When I was six or seven I would lie with my head hanging over the foot-end of the bed so I could look under the eaves above my bedroom window where a pair of House Martins would construct their mud hut, as skillfully as any master builder. Sometimes I’d watch them drop into a muddy puddle, barely lifting off again armed with a gobbet of sticky mud they would transform into a pearl-like building block. So I had a passing interest shared by all country kids briefly aroused by ‘ousels’ singing melodiously and ‘blue birds’ making nests in ragstone walls; stoked by the mystery bird whose neat nest I found tucked between an apple tree and a brick wall and by the moss and cobweb globes exposed by Autumn winds in the ‘old man’s beard’.
Life changed when I was nine and an accident left me in a hospital bed for three months, and ‘confined to quarters’ for another nine. Scratching for a way to get me out of the house and my head out of a book, dad took me fishing; carrying me from car to lakeside where we spent many a summer’s evening drowning worms.
Coarse fishing should consist of watching a float for when it dashes away as a fish takes the bait… but we were distracted by the constant traffic of butterflies, bees and birds in the Reed Mace.

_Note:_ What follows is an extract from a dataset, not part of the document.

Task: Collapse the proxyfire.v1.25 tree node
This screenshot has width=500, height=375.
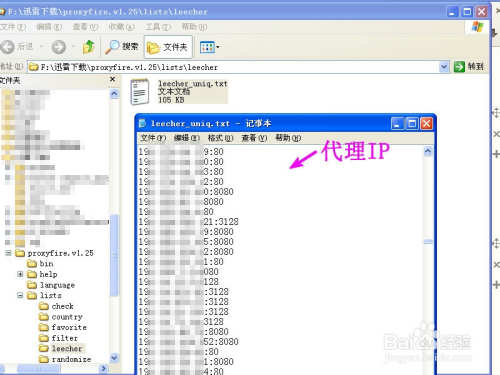Action: (8, 253)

Sometimes we watched Sedge Warblers weaving their nests between reeds; sometimes we would see our fisherman’s patience echoed by a Spotted Flycatcher constantly going out and back from a dead limb in pursuit of midges. Often we marveled at screaming Swifts vacuuming up aerial plankton, or at the way Swallows took sips from lake surface whilst on the wing. Once we watched a fat Cuckoo chick, overflowing from a Reed Warbler’s nest, push out its tiny step-sibling. And once, that seminal moment when I was re-born as a birder, when the spangled jewel of a Kingfisher landed on my fishing rod, dived for a minnow and took its prize back to its waiting brood. All the while my dad would name the birds and butterflies and give me the names of the plants around us in a hushed voice. Somehow they carried an implicit assertion that the lakeside was a cathedral where we paid homage to Gaia and appreciated her bird and butterfly angels.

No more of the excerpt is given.